OBJECTIVE
Rewrite every line of the listing from the line containing "number 6 circle" through the end of the listing, requests included, scaling the click coordinates in the answers by 2.15 and rounding each to a whole number, with halves rounded up. Give only those lines.

[Element and text position data]

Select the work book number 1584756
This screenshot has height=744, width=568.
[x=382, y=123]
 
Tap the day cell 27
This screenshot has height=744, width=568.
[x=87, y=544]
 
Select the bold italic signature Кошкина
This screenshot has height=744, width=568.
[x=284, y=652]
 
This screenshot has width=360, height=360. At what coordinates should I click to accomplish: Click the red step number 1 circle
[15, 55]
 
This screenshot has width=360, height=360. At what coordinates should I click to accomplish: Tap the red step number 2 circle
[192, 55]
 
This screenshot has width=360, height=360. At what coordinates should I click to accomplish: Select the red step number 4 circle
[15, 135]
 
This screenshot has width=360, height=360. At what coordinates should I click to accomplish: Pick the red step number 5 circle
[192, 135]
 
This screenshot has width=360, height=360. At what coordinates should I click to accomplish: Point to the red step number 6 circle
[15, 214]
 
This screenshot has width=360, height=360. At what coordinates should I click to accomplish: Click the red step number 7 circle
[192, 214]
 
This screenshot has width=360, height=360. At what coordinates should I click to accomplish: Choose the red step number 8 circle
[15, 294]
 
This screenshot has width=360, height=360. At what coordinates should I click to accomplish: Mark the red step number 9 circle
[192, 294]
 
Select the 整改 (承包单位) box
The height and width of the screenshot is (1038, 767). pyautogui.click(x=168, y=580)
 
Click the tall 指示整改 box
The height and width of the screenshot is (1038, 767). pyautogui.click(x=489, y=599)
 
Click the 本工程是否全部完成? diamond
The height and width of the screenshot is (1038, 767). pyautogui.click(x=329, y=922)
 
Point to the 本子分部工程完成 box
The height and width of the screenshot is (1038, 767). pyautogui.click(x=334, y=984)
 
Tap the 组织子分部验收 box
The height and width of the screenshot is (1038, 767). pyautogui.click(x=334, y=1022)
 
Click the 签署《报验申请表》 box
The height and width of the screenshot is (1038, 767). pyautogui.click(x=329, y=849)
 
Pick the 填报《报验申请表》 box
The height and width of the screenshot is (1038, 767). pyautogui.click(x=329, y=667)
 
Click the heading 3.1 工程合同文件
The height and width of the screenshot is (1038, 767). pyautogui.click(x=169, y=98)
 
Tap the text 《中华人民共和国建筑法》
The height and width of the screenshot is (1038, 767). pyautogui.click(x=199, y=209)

RESULT FOR THIS TASK
This screenshot has width=360, height=360. At what coordinates should I click to accomplish: Point to the red step number 6 circle
[32, 460]
 
This screenshot has width=360, height=360. At what coordinates should I click to accomplish: Click the red step number 7 circle
[413, 460]
 
This screenshot has width=360, height=360. At what coordinates should I click to accomplish: Choose the red step number 8 circle
[32, 632]
 
This screenshot has width=360, height=360. At what coordinates should I click to accomplish: Mark the red step number 9 circle
[413, 632]
 
Select the 整改 (承包单位) box
The height and width of the screenshot is (1038, 767). pyautogui.click(x=361, y=1247)
 
Click the tall 指示整改 box
The height and width of the screenshot is (1038, 767). pyautogui.click(x=1051, y=1288)
 
Click the 本工程是否全部完成? diamond
The height and width of the screenshot is (1038, 767). pyautogui.click(x=707, y=1982)
 
Point to the 本子分部工程完成 box
The height and width of the screenshot is (1038, 767). pyautogui.click(x=718, y=2116)
 
Tap the 组织子分部验收 box
The height and width of the screenshot is (1038, 767). pyautogui.click(x=718, y=2197)
 
Click the 签署《报验申请表》 box
The height and width of the screenshot is (1038, 767). pyautogui.click(x=707, y=1825)
 
Pick the 填报《报验申请表》 box
The height and width of the screenshot is (1038, 767). pyautogui.click(x=707, y=1434)
 
Click the heading 3.1 工程合同文件
The height and width of the screenshot is (1038, 767). pyautogui.click(x=363, y=211)
 
Tap the text 《中华人民共和国建筑法》
The height and width of the screenshot is (1038, 767). pyautogui.click(x=428, y=449)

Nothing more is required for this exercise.